Task directions -
Below are lines of data, and only some are wanted. Please repeat exactly those from the line that has "You are a GUI" through the line that has "[Back Button] (306, 132)".

Input for this task -
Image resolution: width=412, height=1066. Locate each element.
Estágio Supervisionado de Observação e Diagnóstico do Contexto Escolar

==

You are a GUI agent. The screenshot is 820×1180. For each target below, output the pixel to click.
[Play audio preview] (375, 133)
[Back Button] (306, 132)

...

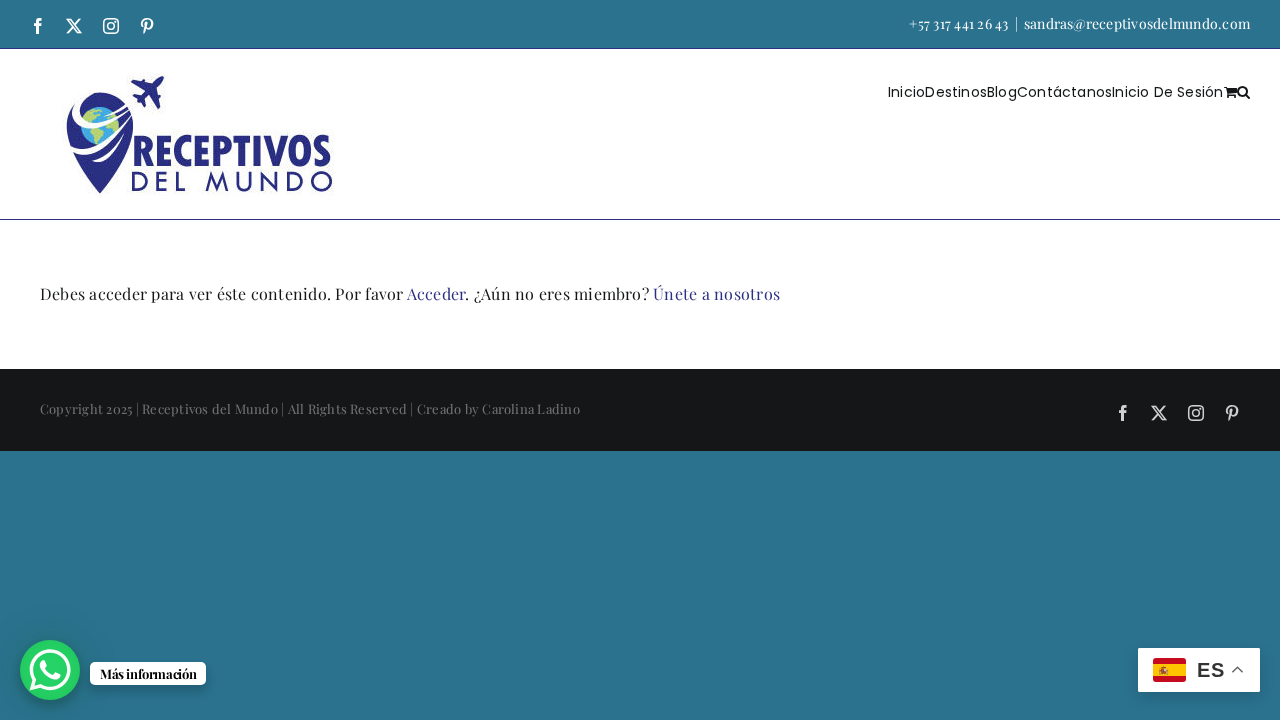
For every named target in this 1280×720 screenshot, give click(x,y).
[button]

Solution below -
You are a GUI agent. The screenshot is 820×1180. For each target below, output the pixel to click.
[Play audio preview] (375, 133)
[Back Button] (306, 132)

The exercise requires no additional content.